He is among millions of South Africans waiting to own a plot of land they can call home after nearly three decades of promises from a post-apartheid government.

“Living in such small space actually, it’s like living like an animal. A dog lives in one room. Your house is like this. That’s why sometimes it just frustrates me. This is not actually for human beings to live in such conditions,” he said.

Alexandra is home to hundreds of thousands of people crowded into a mix of formal and informal structures. Unemployment here runs at 25 percent and violent crime is rife.

During apartheid, the black majority was crowded into urban townships and rural reserves and it was illegal for Africans to acquire land beyond those settlements.

Today, while black people make up 79 percent of the total population only seven percent own urban land. Martha Gumede had to send her son to a relative’s house so she and her daughters can have some privacy when they bath in the same place they live.

“The house that I am living in is very small and I have five children and grandchildren. We cannot wash or do anything in this house, even bath. I had to send my son to live with his aunt even though his aunt does not live in a comfortable place. But I had to send him there anyway. I am now living with the girls. I wish I can get a piece of land where I can build a home for my children and be fine,” said Gumede.

Fifty six-year-old Sheila Ndlovu has lived in her parents one-room house since the ’90s, when Nelson Mandela’s release from prison gave millions of poor black South Africans hope for a brighter future.

“My eyes are full of tears. They are full of tears but you cannot see them. What is even more hurtful is that all the other places have changed but not Alexandra. This place is cluttered and congested, you can’t even see where you are – you understand? So, why does Alexandra not change? Even when the ANC’s Mandela came into power everything else changed but Alexandra defeated him,” said Sheila Ndlovu, a mother of three.
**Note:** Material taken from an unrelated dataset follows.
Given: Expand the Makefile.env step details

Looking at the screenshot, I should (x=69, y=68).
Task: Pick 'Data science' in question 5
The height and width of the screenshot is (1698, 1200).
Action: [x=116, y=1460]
If President Cyril Ramaphosa, who came to power in February after the African National Congress (ANC) ousted Jacob Zuma, can keep his promise to redistribute land to the poor, Ndlovu says she may consider voting for the ruling party in next year’s parliamentary election.

Land is an emotive issue in South Africa, where inequality and racial divisions persist long after the end of apartheid.

But dormant land in itself is not enough says socio-economic researcher, Angelo Fick. The challenge facing the government is managing urbanisation.

“Majority of South Africans live in town’s and cities. More of them want to move to towns and cities. They need to be accommodated and that needs to be done, not just in terms of having access to land but the services that come with living inside towns and cities, which government then needs to provide for. So the challenge for the South African government shall we say 24 years post-apartheid South Africa is to make sure that they manage the urbanising process that was interrupted by apartheid and that means investing in access to land for majority of South Africans and some of that is just basic living conditions in terms of housing and making a home in order to make a life inside a city,” he said.

South Africa has been hit by sporadic demonstrations in the past few years dubbed “service delivery protests”, with residents demanding water, electricity, better housing and jobs.

Giving more poor South Africans land will not solve the huge challenges faced by Ramaphosa: government corruption, sky-high unemployment and relentless demands for jobs, houses and basic services.

But to poor South Africans, living in shacks they don’t own in impoverished townships, while the rich enjoy luxury homes with swimming pools, doesn’t feel like Mandela’s inclusive “Rainbow Nation”.